# Description of the task:
Pick out each line below that contains the string "height", and copy those lines in full.

# Raw records:
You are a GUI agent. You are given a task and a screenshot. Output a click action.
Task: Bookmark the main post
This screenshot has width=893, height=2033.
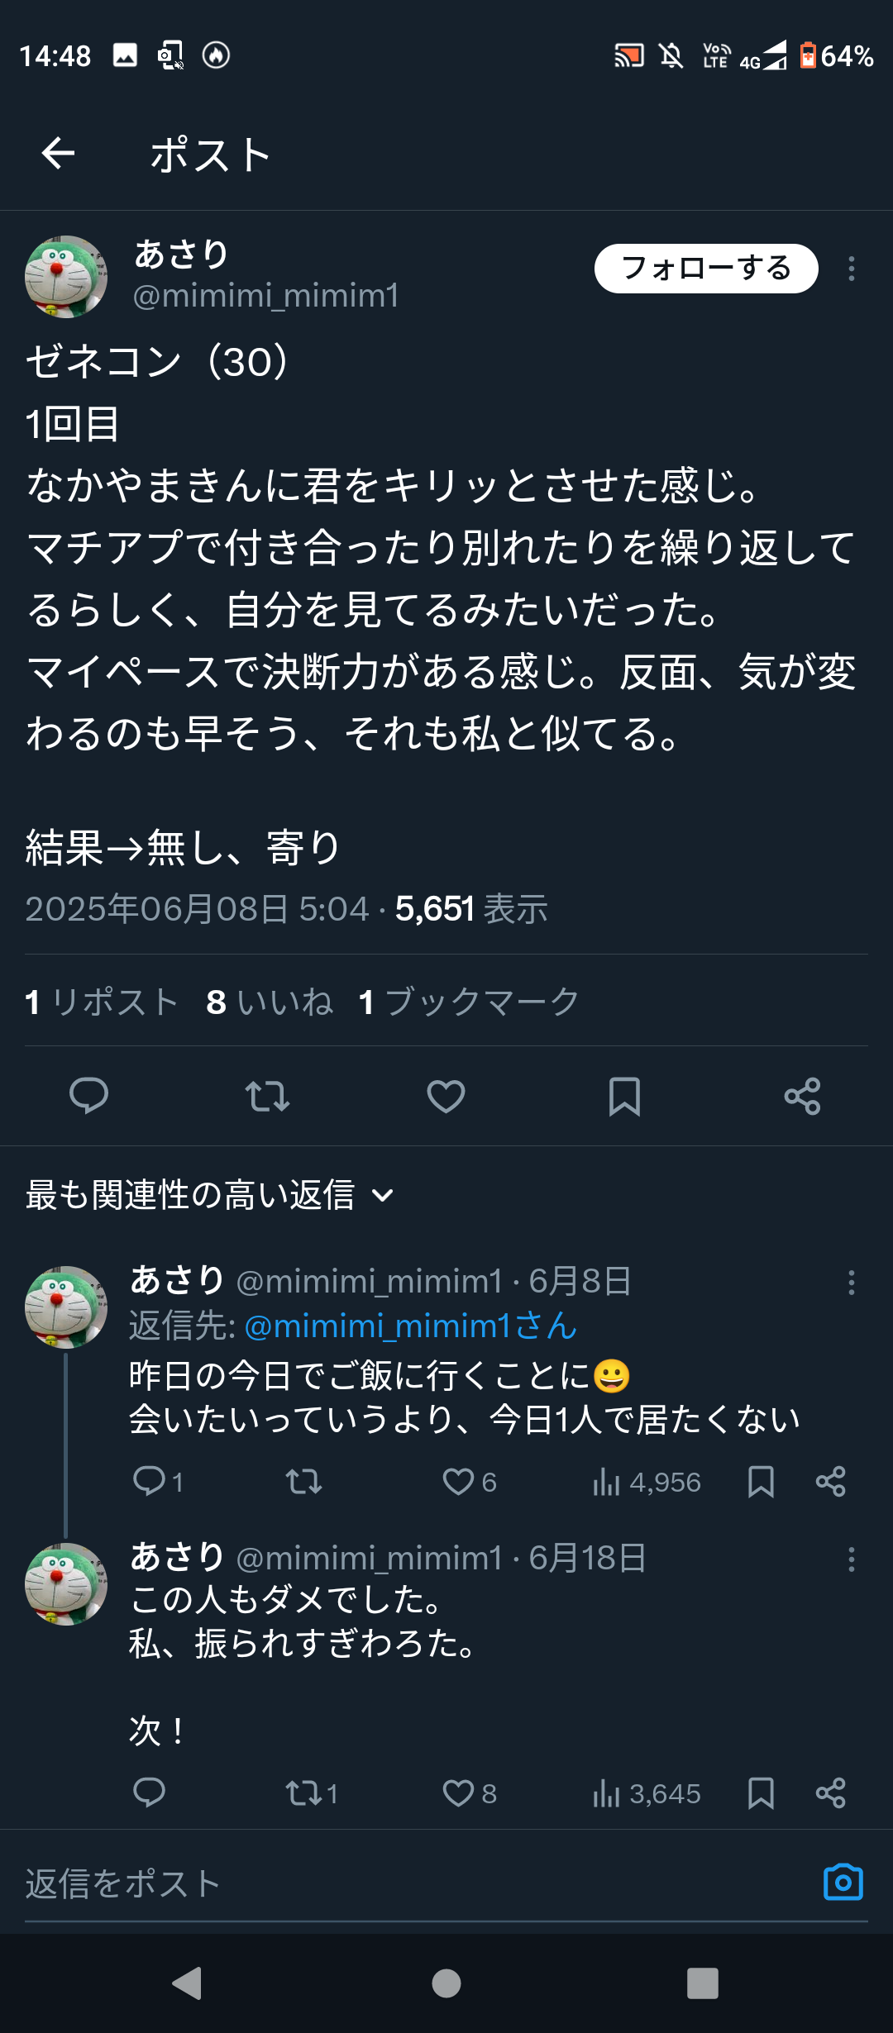(624, 1096)
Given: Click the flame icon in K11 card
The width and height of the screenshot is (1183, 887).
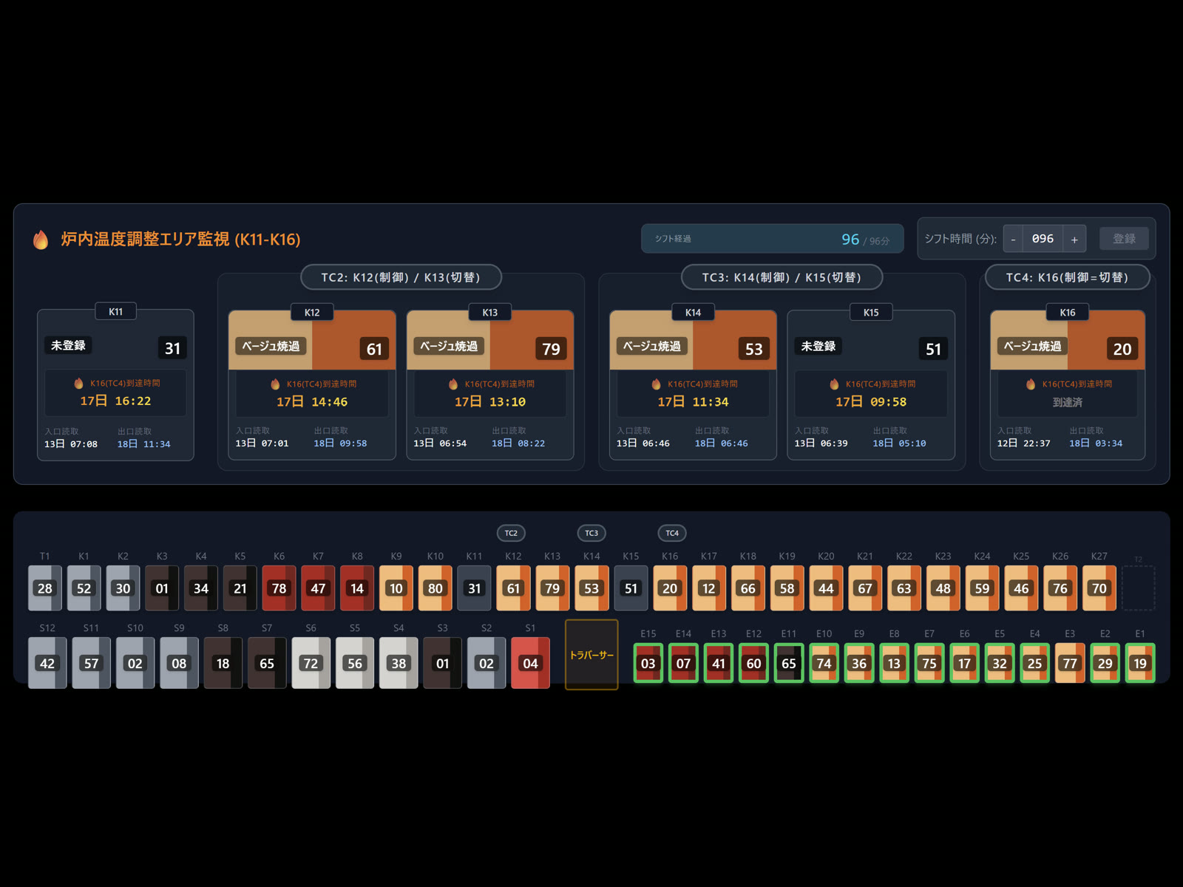Looking at the screenshot, I should pos(78,383).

# The output:
This screenshot has width=893, height=2033.
The width and height of the screenshot is (1183, 887).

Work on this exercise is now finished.